___ Records supplied ___
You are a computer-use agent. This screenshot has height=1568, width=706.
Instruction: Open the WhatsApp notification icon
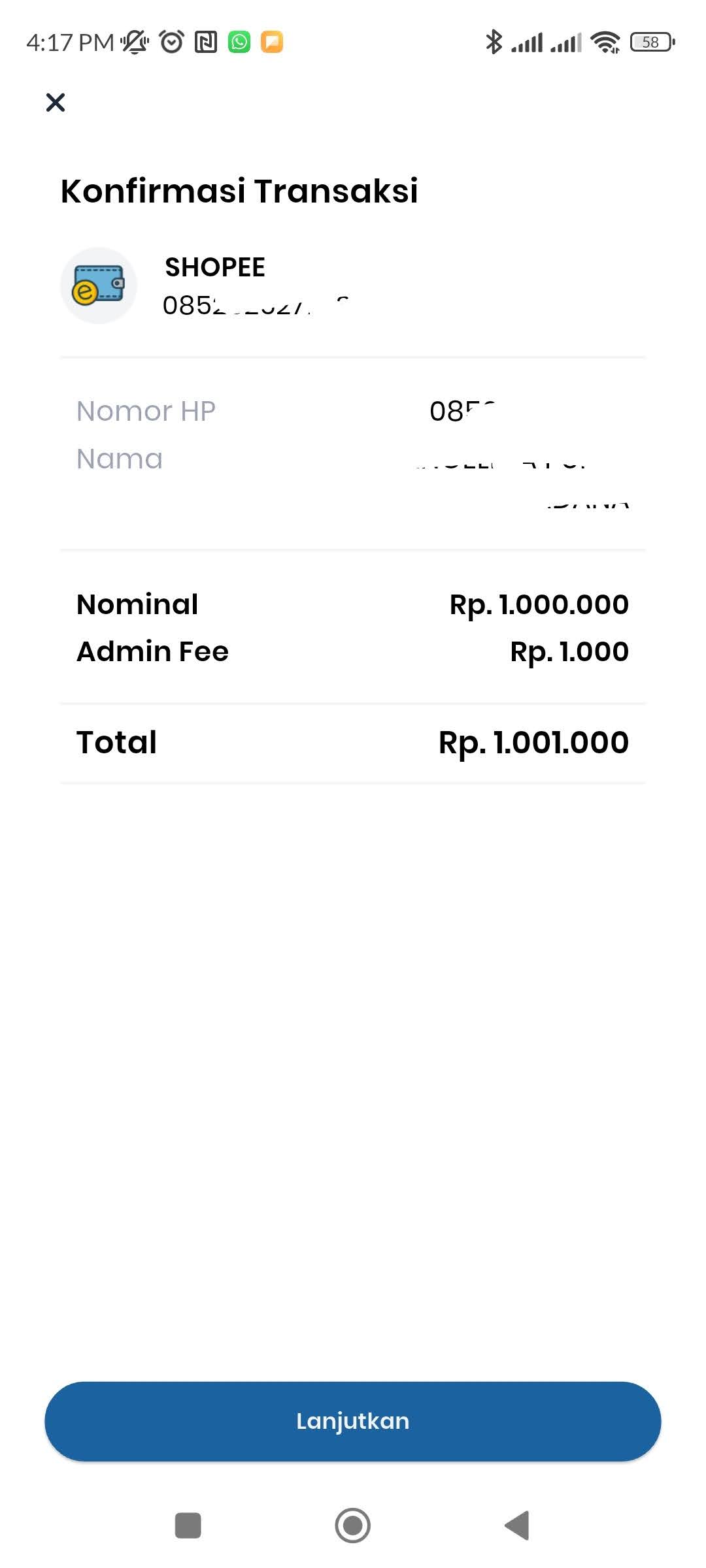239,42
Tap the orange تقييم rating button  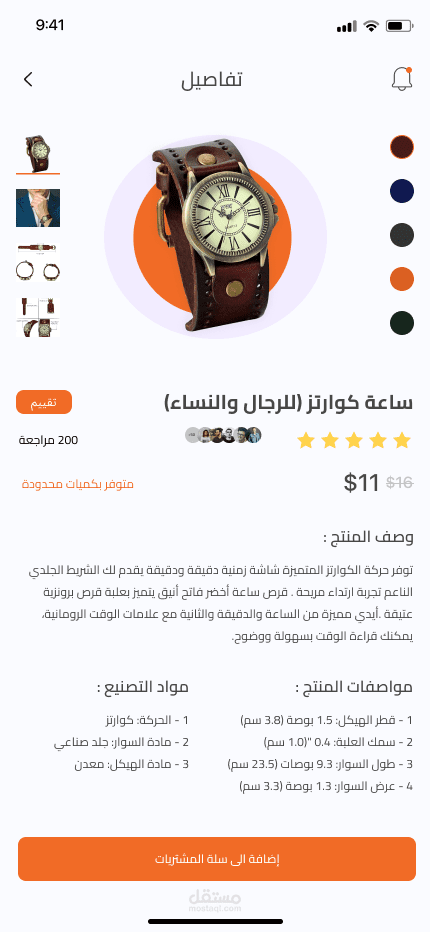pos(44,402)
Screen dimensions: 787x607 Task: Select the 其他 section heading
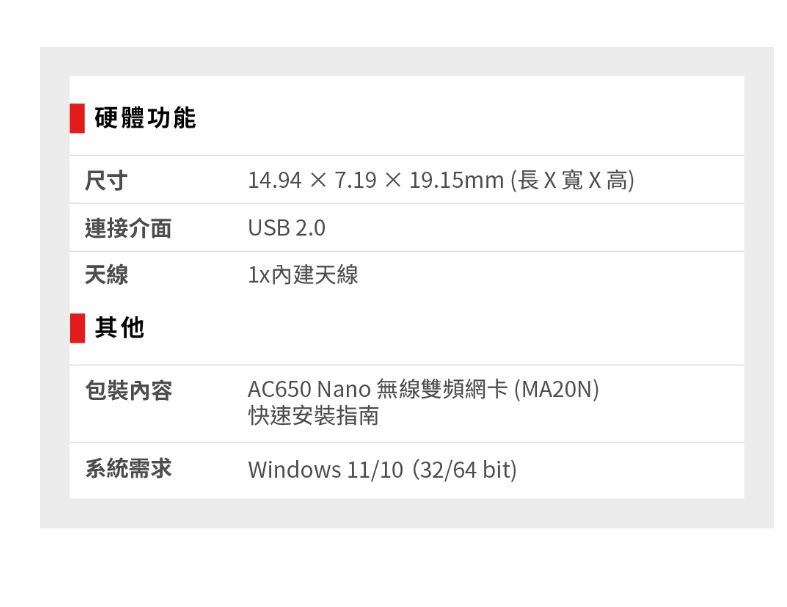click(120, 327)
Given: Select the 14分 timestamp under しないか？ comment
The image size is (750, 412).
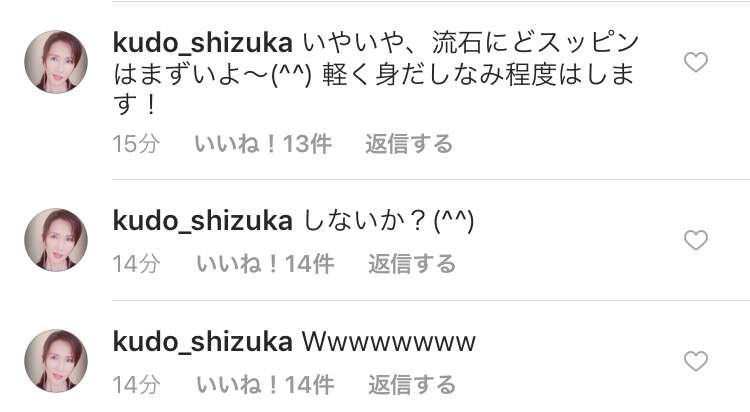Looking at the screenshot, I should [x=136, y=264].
___
● Required action:
Set down exactly and only the lines from the line that contains "Screen dimensions: 787x607" through the last line of the entries above, with both of those lines included and the pictures left out.

● Output below:
Screen dimensions: 787x607 Task: Select the 其他 section heading
click(120, 327)
Given: Select the 14分 timestamp under しないか？ comment
The image size is (750, 412).
Looking at the screenshot, I should [x=136, y=264].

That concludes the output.